12 Resolutions For Pope Francis in 2015

UNITED STATES
Christian Catholicism

Jerry Slevin

* Protect children by holding bishops accountable.
* Protect children by restoring the age of First Confession to 13 years of age.
* Help abuse survivors financially and emotionally.
* Help couples by endorsing contraception.
* Help women by ordaining women as priests.
* Appoint women Cardinals.
* Recognize same sex marriages as holy.
* Encourage divorced and remarried Catholics to receive all the Sacraments.
* Have all bishops selected and retained only with the full consent of the Catholics they serve.
* Sell all excess Church assets and give the proceeds to the poor.
* End Church involvement in political campaigns.
* Infallibly declare that popes are always “fallible”.

* Why not?

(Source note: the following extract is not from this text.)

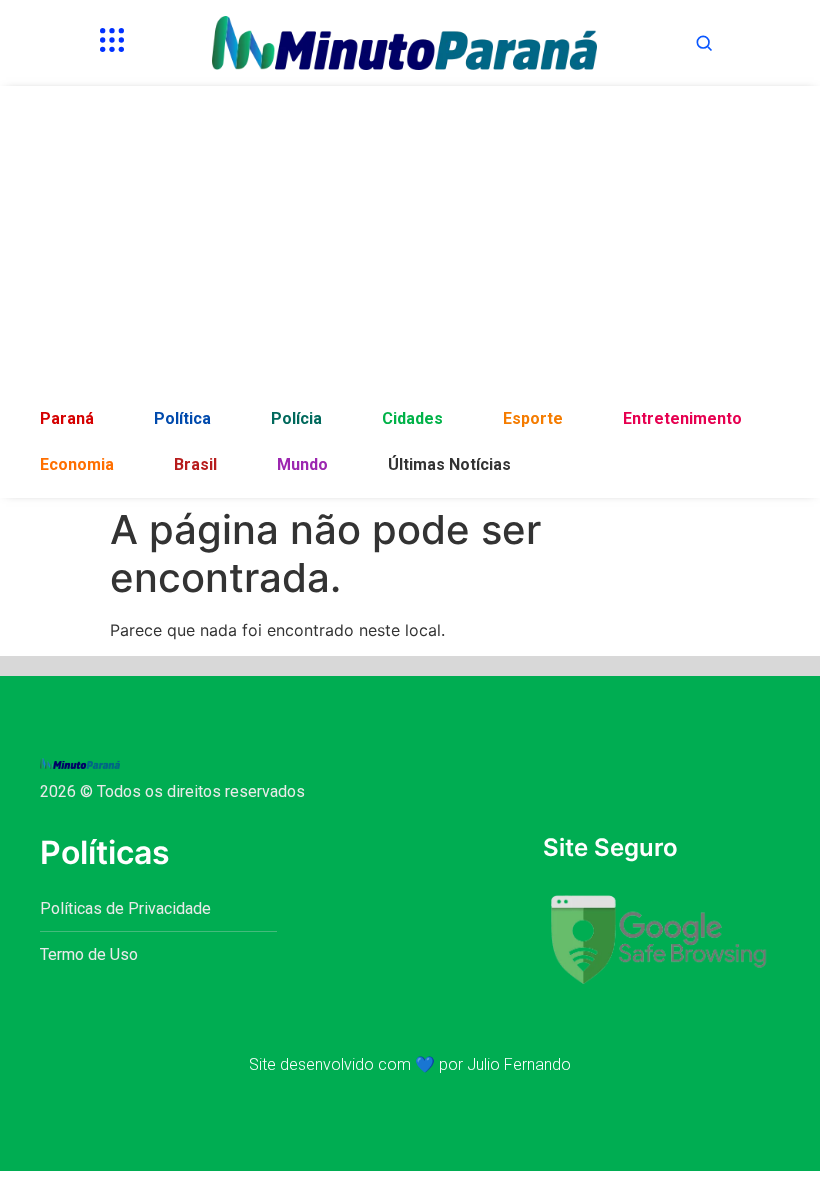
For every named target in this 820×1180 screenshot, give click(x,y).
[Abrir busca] (704, 43)
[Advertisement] (410, 246)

Impractical, not really, as I discuss below. Was expecting a “pope for life” to quit impractical? Moreover, Jesus was not limited by what was considered “practical”.

* It is time for Catholics to take off the blinders and require that their leaders follow the Gospels. Catholics can require this by (1) ending their donations that even indirectly benefit bishops, (2) publicly challenging their bishops often, and (3) demanding that their democratically elected officials (A) investigate, and if the evidence is found, prosecute suspected bishops, and (B) end all subsidies to bishops.

* Pope Francis has so far offered few indications about concrete changes he really wants. Many Church leaders seem fearful of any changes. Yet, many Catholics and others are finally pressing for permanent changes. They have by now seen Vatican misconduct up close and too often. They now also understand better that many of the Vatican’s frequently ambiguous, if not vague, basic biblical and historical sources supporting papal power have too often been overplayed, if not misused, in encyclicals and a Catechism, to justify supreme papal power .

* Significantly, these permanent changes, that the Catholic majority seeks in good conscience and good faith, may differ ultimately from what many in the Vatican now want. As the “infallible Supreme Pontiff” for millions of Catholics, Pope Francis has the best papal opportunity in many years, if not centuries, to fix the broken Catholic Church. This may also be the final papal opportunity to clean up the “holy mess”. Time will soon tell.

* This Catholic Church’s crisis has led to one papal resignation already. Pope Francis appears for many reasons to be the Vatican’s best and last chance to lead on initiating overdue Church changes. Pressures beyond Vatican control can be expected to compel more severe changes if Francis fails to act effectively and transparently. This has already begun to happen with respect to Vatican finances, as a result of the continuing European governmental investigations of multiple misdeeds involving both the Vatican Bank and the Vatican’s own significant portfolio assets. Prospects for criminal prosecutions of Catholic Church officials have seemingly caused the Vatican to focus on overdue reforms in ways that earlier financial penalties and shameful publicity had rarely done before. As with corporate criminal executives worldwide, prosecution risk is generally a uniquely effective deterrent to future crimes by senior leaders.

* Almost 150 years ago, facing a similar crisis, Pope Pius IX refused to initiate overdue changes to his arbitrary and ineffective leadership of his Kingdom of the Papal States in central Italy. His key misguided “fix” was to push to be declared “infallible” in July 1870. Two months later, he militarily lost the Kingdom completely to Italian nationalists. Traditional papal protectors like France and Austria-Hungary stood by and passively watched, unwilling to support further papal mismanagement and capriciousness. Will Pope Francis make a similar mistake like Pius IX did by misjudging his precarious position?